Since there seems to be a plague of "best" lists going around (see here and here), I thought I'd put in my two cents on the top ten works in the philosophy of language in the 20th C. Criteria: innovation and influence. (I will define a "work" recursively as (i) a book, (ii) an article or (iii) a series of thematically related works containing at least one common author.)
- Quine, Word and Object.
- Kripke, Naming and Necessity.
- Grice, "Meaning" plus the William James Lectures.
- Montague, "On the proper treatment of quantification in ordinary English" plus "English as a formal language."
- Carnap, Meaning and Necessity.
- Vendler, Linguistics in Philosophy.
- Chomsky, Aspects of a Theory of Syntax.
- Tarski, "The semantic conception of truth and the foundations of semantics."
- Wittgenstein, Philosophical Investigations.
- Russell, "On denoting" plus Principia Mathematica.
It is, of course, unfortunate to leave Frege off the list; but his most important work (Begriffschrift, "On sense and reference", "On concept and object" and Logical Investigations) count as part of the 19th C., not the 20th. It was also difficult to leave off Geach's Reference and Generality since it anticipates a good deal of current research on flexibility principles. Austin's major works (How to do Things with Words, "A plea for excuses") were difficult to exclude as well.
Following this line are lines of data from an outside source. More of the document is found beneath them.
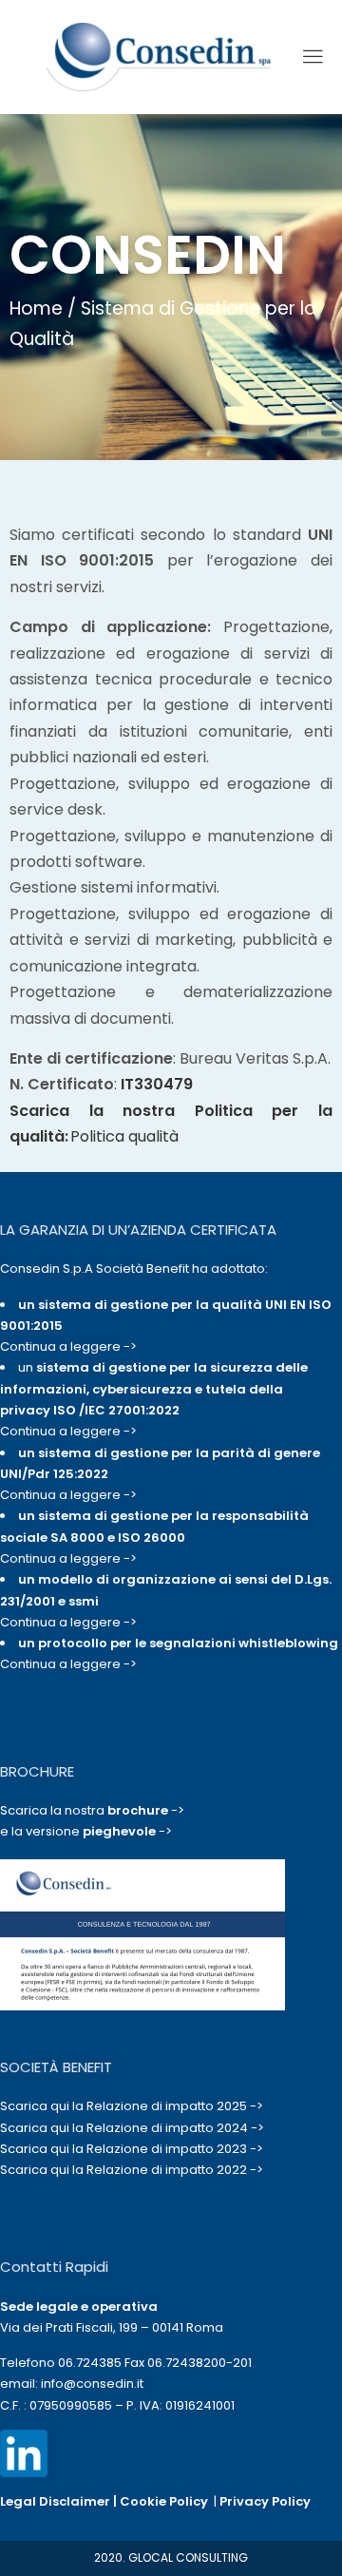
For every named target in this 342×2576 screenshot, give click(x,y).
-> (145, 1810)
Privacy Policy (265, 2501)
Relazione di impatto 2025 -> (174, 2106)
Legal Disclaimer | (60, 2501)
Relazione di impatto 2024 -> (175, 2128)
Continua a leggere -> (68, 1346)
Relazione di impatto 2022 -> (174, 2170)
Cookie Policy (164, 2501)
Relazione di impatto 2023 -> (174, 2149)
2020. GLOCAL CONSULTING (171, 2557)
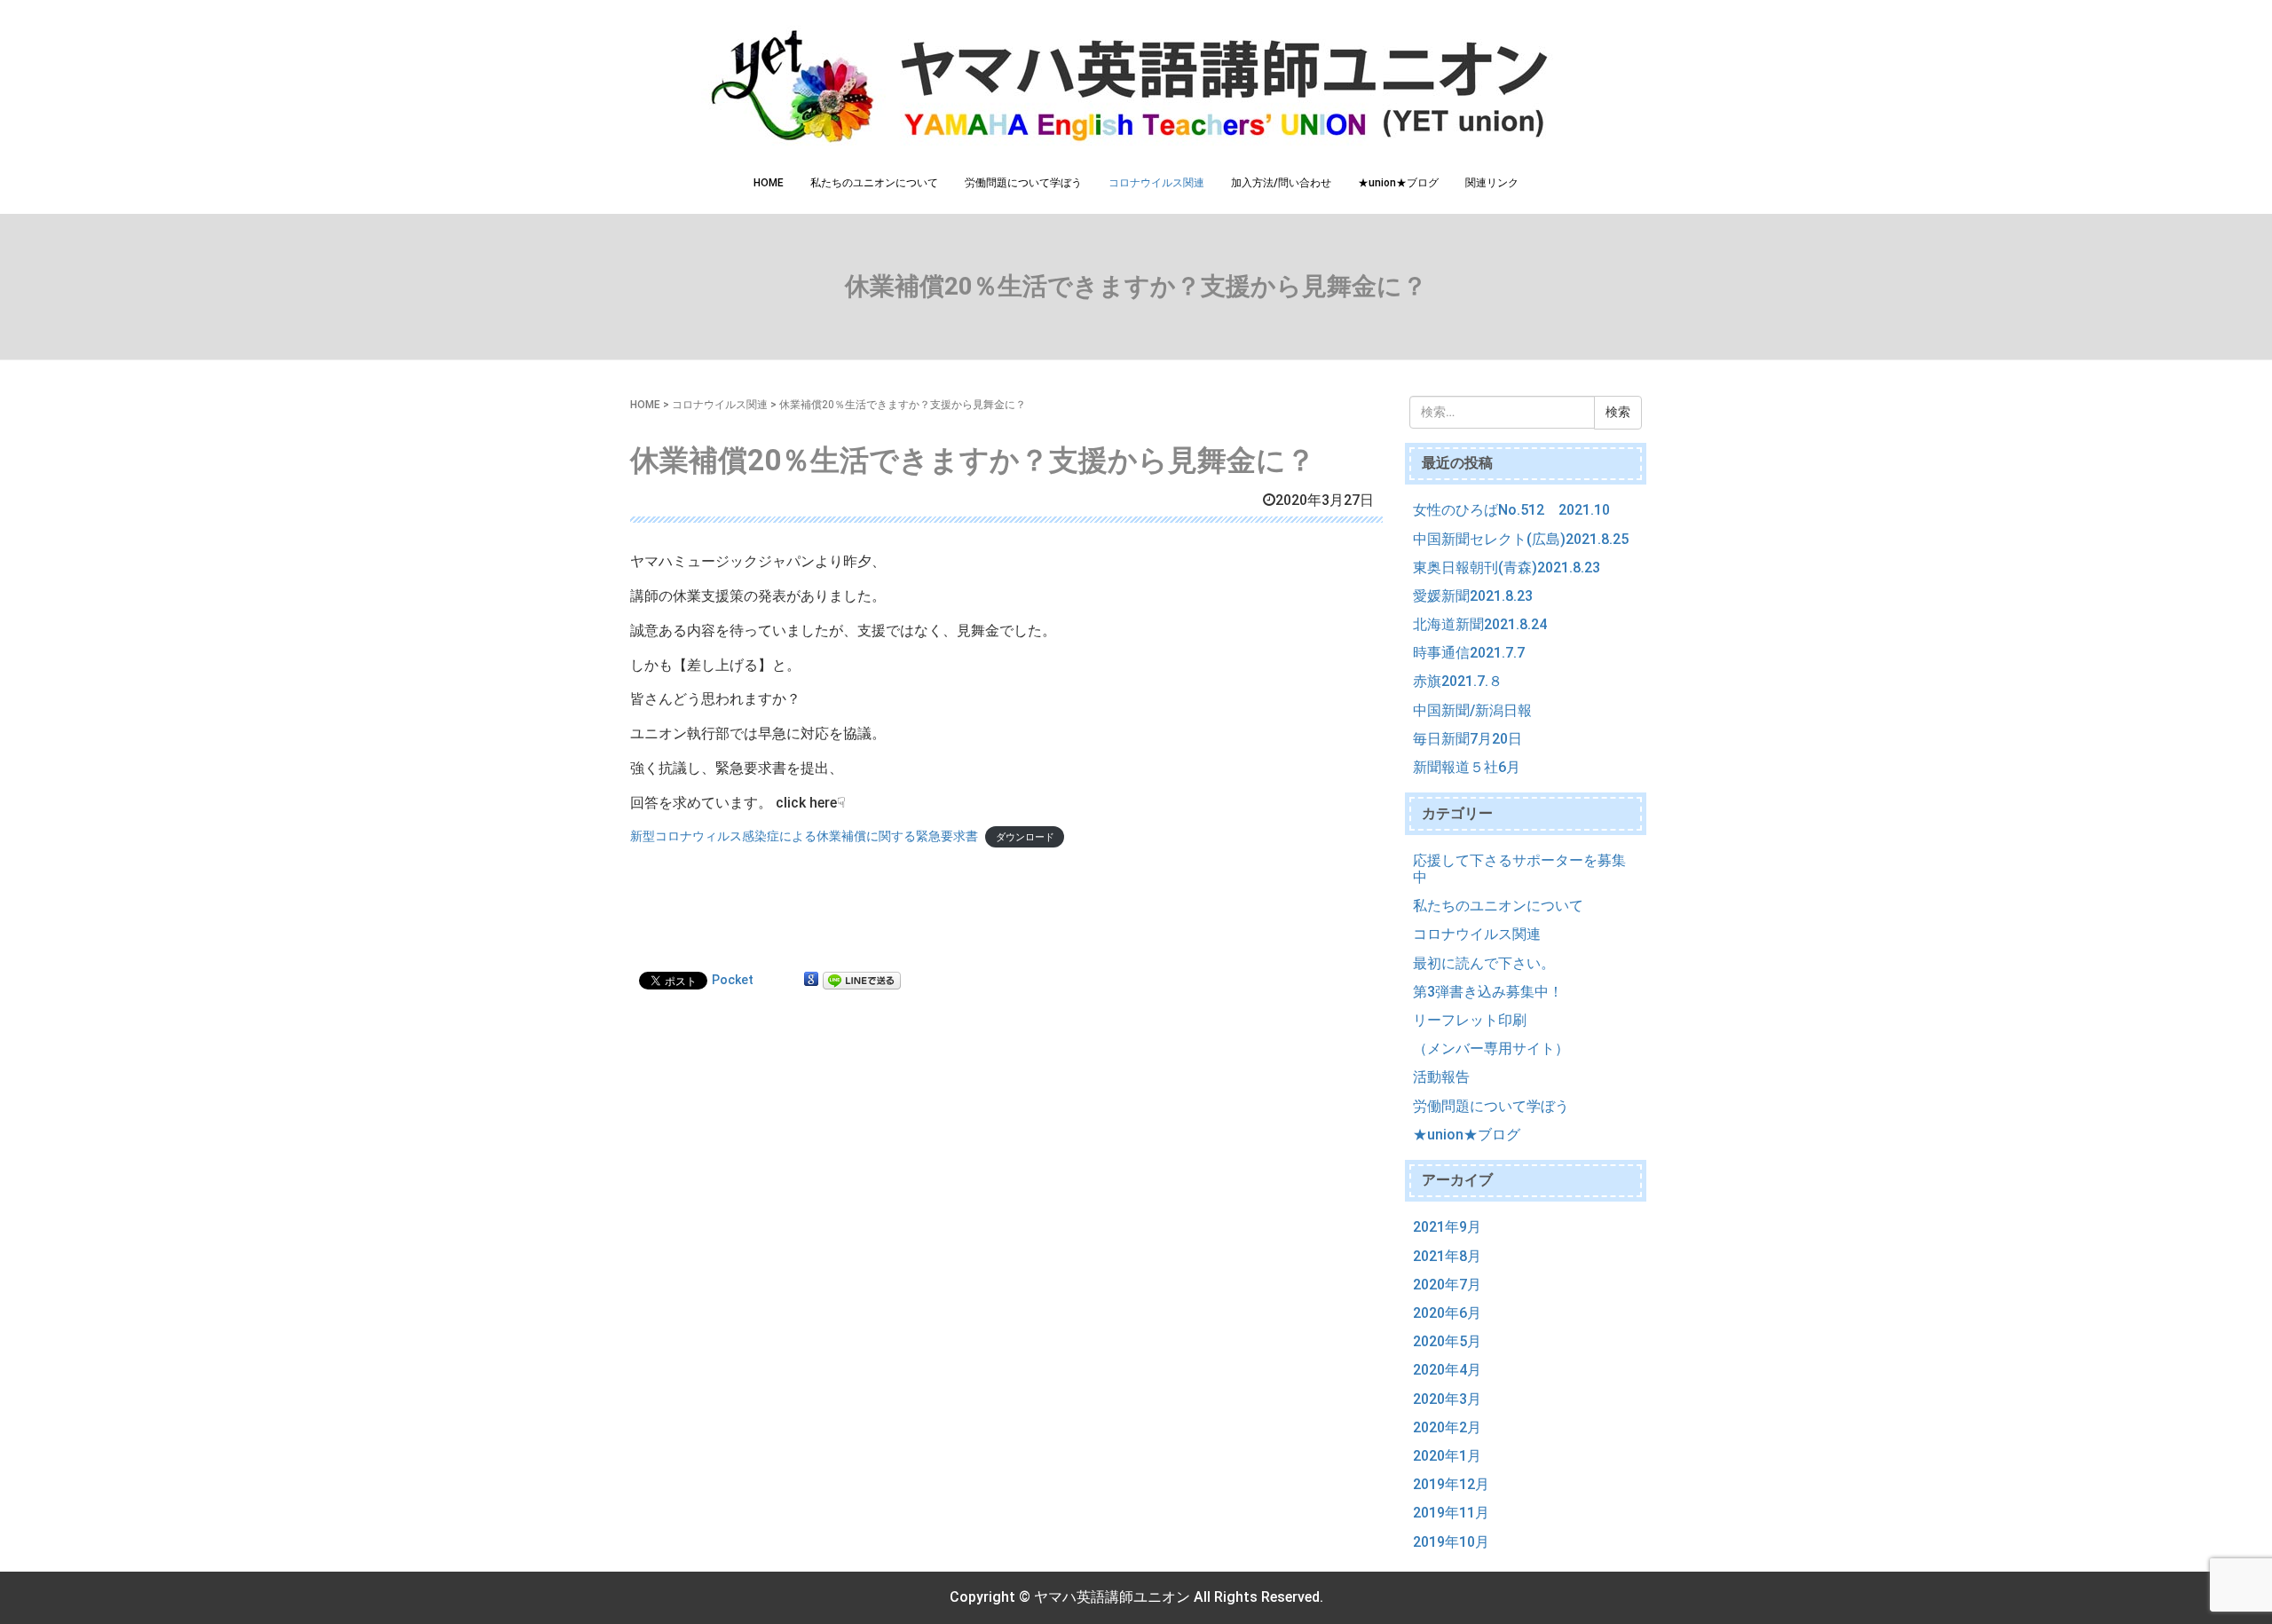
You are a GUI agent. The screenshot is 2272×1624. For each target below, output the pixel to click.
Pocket (732, 980)
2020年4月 (1447, 1369)
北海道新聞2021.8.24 (1480, 624)
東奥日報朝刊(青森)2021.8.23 (1506, 567)
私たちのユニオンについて (874, 183)
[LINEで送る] (862, 980)
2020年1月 (1447, 1455)
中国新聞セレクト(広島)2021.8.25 (1521, 539)
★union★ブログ (1398, 183)
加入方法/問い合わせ (1281, 183)
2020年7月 (1447, 1284)
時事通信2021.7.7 (1469, 652)
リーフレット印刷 (1469, 1020)
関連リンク (1492, 183)
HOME (768, 183)
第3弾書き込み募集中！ (1488, 991)
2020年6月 (1447, 1313)
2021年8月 (1447, 1256)
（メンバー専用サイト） (1491, 1048)
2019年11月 (1451, 1512)
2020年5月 (1447, 1341)
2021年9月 (1447, 1226)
If I were going to round out a top 15, I would probably include some significant chunk of Church's corpus (e.g., the various papers on the logic of sense and denotation, "On Carnap's treatment of statements of belief"), and Davidson's work (in particular, "Truth and meaning" and "The logical form of actions sentences").
And a surprising number of important people don't make the top 15, these include:
- The "early" Wittgenstein
The first two are espcially hard to justify while including Vendler and Geach (but I firmly believe that the importance of the work of these two has been significantly underestimated in philosophy, less-so in linguistics).